Ce vocable débarque dans les affaires politiques dans les années 1990. Décrivant au départ un nouveau mode de gestion des entreprises privées, il va devenir le modèle de la gestion publique.
La notion, et les pratiques qu’il désigne, participe à brouiller la différence entre État et société, entre sphère publique et sphère privée. Il constitue ainsi le signifiant d’une nouvelle façon de gouverner la société, caractérisant par une prise de décision où tout le monde est partenaire de tout le monde.
« Ses autres traits caractéristiques sont une hypertrophie du pouvoir exécutif, la perte de toute substance du travail législatif parlementaire et sa mise en concurrence avec la société civile qui se substitue au peuple souverain. » [1]
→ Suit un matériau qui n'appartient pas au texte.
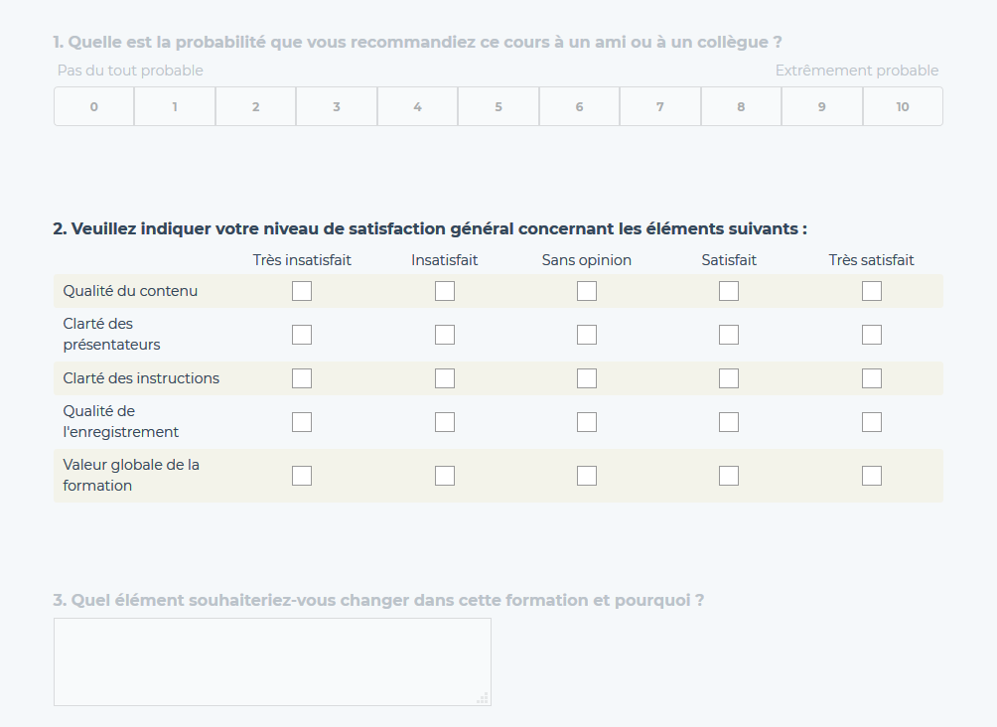This screenshot has width=997, height=727.
Task: Select Très insatisfait for Qualité de l'enregistrement
Action: tap(301, 421)
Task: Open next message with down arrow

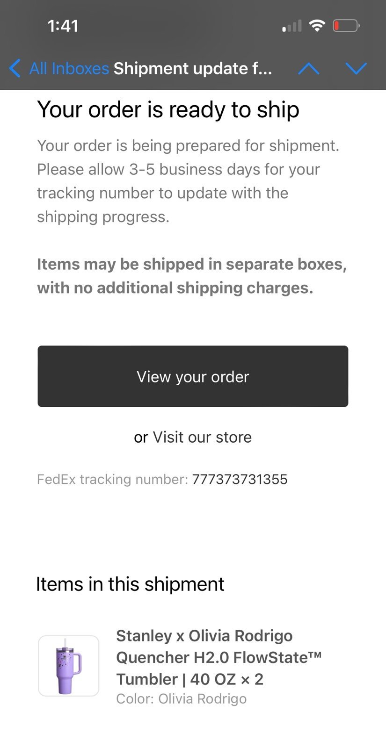Action: (x=356, y=69)
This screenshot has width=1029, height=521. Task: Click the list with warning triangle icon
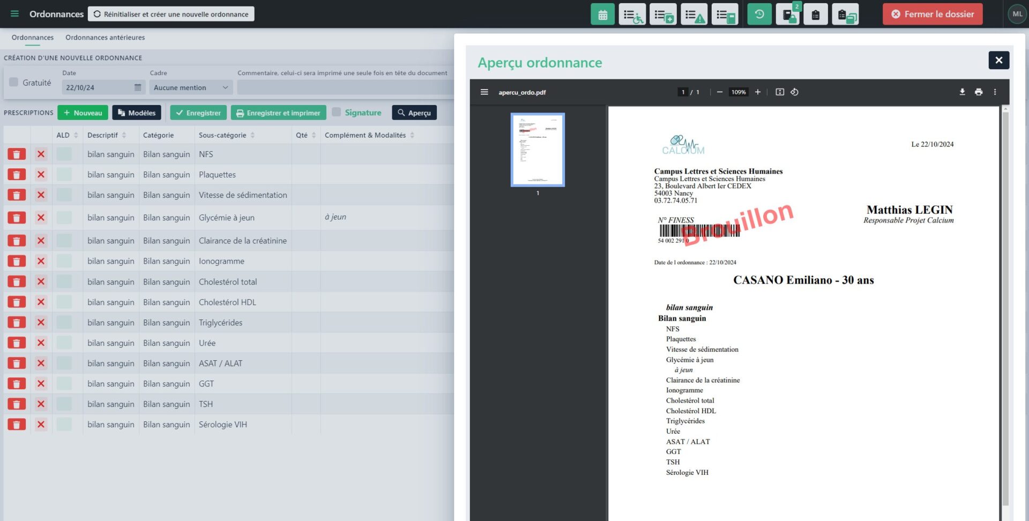[694, 14]
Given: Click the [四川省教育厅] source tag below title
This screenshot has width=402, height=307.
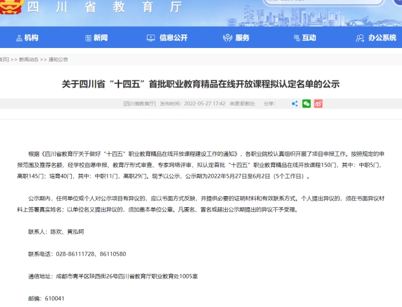Looking at the screenshot, I should pos(139,103).
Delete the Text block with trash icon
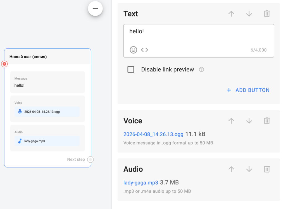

La gouvernance vise en fait à « délégitimer les techniques de la démocratie représentative [2] » et représente « le point nodal d’un programme politique conservateur qui concurrence le modèle de l’État-nation basé sur la démocratie représentative afin d’œuvrer à la mise en place d’un nouveau régime politique antagonique à la démocratie » [3].
En somme, notion controversée, « la gouvernance traduit bien la destruction de ce qui impliquait une responsabilité collective, c’est-à-dire la politique. Il ne s’agit plus de politique mais de gestion » [4].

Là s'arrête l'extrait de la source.